(July 2, Quin Hillyer’s first-hand reporting from a campaign event) Former U.S. Attorney General Jeff Sessions campaigns for his old U.S. Senate seat from Alabama with the style of a grad student defending his dissertation to a faculty committee. Unlike most politicians today, he seems earnestly to be trying to prove that his theses all cohere, connecting intellectual dots rather than appealing to the voters’ inner ids.

In an invite-only meeting on Wednesday in his home city of Mobile with about 10 people — in these days of the coronavirus, small meetings are usually the only sort allowable — Sessions made his case for Trumpian policies in a most un-Trumpian fashion. He speaks deliberately, pausing to come up with just the right word or argument, almost as if running his thoughts through an internal filter to ensure they are relevant, defensible, honorable, and true.

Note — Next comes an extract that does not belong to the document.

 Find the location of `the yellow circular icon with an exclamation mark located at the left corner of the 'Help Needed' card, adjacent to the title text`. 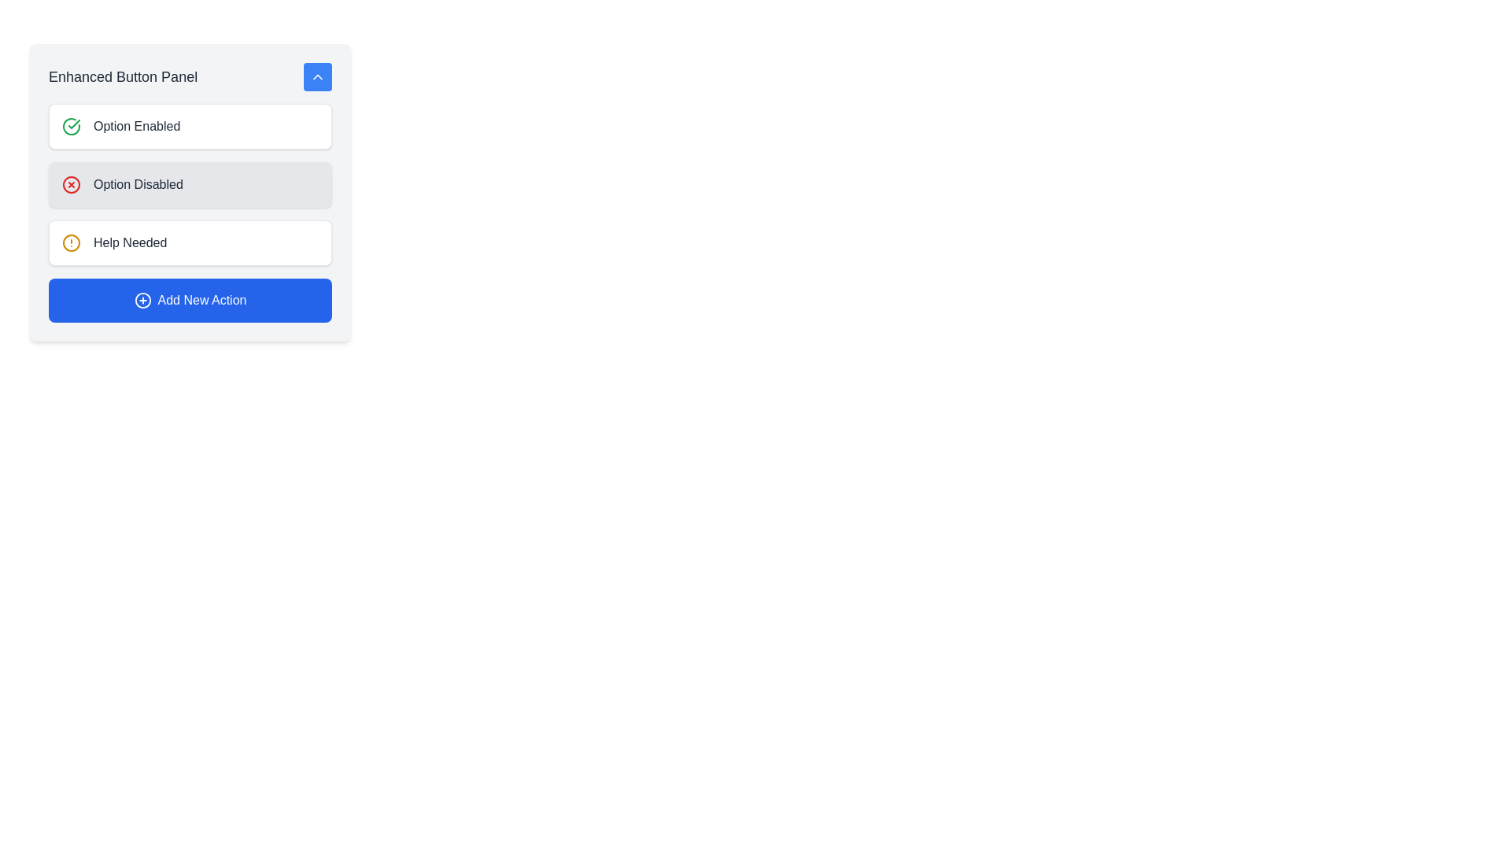

the yellow circular icon with an exclamation mark located at the left corner of the 'Help Needed' card, adjacent to the title text is located at coordinates (71, 242).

He started by making the pitch his TV commercials hadn’t, namely that his proven ability to represent Alabama’s interests vastly exceeds that of his Republican primary opponent, former Auburn University football coach Tommy Tuberville. Ticking off the names of military installations in the state Tuberville probably hasn’t even heard of, Sessions explained that his long service on the Senate Armed Services Committee has helped ensure Alabama’s bases are an integral part of the Pentagon’s mix.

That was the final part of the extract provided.